You know a recipe is great when it survives for more than 11 centuries! Meet Hungarian gulyás (or goulash as we know it). The name gulyás translates to “herdsman” and reflects the meal that sustained shepherds during their journey across Europe. Big chunks of beef are slow-cooked with onions, tomatoes, peppers, and of course, Hungarian paprika until they’re melt-in-your-mouth tender. Tradition requires gulyás cooked in a cast iron cauldron over an open fire and served with a generous hunk of fresh-baked white bread.

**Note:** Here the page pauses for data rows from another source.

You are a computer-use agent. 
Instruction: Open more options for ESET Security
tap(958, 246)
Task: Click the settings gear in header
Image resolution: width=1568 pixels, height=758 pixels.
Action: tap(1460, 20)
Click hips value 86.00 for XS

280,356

Eastern Europe doesn’t have the wine notoriety shared by France and Italy. But Hungary does make a name for itself when it comes to Tokaji. Tokaji is made from six grape varieties fermented into a sweet dessert wine that has for centuries, claimed the praise of kings, queens, writers, and composers like Beethoven, Liszt, Haydn, and others. Even Napoleon III had barrels of Tokaji delivered to his French court each year. When in Budapest, if the mood strikes, raise a glass of this delicious beverage and toast, egészségedre, to your health!
Budapest is split into two parts by the Danube River – Pest to the east, Buda to the west. Combined the two make an incredible metropolis filled with world renowned museums, theaters, libraries, galleries, and more. But unique to Budapest are its thermal baths. There are more than 100 springs in Budapest, providing over 18 million gallons of thermal water a day. Since Roman times, visitors have been using the mineral rich water to ease their aches and socialize with friends. Take your swimsuit, sandals, and friends for a warm, relaxing dip and experience the bathhouse scene in Budapest firsthand.